PROMPT:
A single figure is the whole answer: the number of lines in the entries that contain "field".

Stored records:
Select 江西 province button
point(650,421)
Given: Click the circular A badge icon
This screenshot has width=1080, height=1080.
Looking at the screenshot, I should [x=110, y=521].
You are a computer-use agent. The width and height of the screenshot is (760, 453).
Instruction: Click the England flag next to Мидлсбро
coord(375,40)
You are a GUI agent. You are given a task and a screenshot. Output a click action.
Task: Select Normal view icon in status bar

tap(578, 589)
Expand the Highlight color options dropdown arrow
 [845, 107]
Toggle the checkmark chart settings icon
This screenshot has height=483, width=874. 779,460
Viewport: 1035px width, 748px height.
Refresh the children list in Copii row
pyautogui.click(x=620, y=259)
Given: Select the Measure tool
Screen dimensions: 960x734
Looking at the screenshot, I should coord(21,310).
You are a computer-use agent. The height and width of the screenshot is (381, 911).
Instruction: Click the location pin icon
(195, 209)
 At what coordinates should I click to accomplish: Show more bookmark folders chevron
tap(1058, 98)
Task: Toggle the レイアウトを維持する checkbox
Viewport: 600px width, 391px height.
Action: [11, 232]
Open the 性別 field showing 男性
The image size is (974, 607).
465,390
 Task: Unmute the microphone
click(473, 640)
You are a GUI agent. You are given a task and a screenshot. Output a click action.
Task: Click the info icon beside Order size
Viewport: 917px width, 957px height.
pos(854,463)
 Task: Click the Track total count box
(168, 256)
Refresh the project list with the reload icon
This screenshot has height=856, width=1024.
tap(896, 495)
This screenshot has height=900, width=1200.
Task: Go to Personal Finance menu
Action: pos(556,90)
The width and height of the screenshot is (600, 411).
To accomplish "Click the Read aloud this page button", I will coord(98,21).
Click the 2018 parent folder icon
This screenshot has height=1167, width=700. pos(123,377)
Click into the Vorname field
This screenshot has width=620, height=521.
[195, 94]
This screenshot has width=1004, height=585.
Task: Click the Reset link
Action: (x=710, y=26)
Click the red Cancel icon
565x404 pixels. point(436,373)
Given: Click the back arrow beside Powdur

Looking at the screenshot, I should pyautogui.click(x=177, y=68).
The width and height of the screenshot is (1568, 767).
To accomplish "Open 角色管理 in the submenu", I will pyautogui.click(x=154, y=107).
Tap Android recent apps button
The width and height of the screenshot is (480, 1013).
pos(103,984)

TASK SOLUTION:
2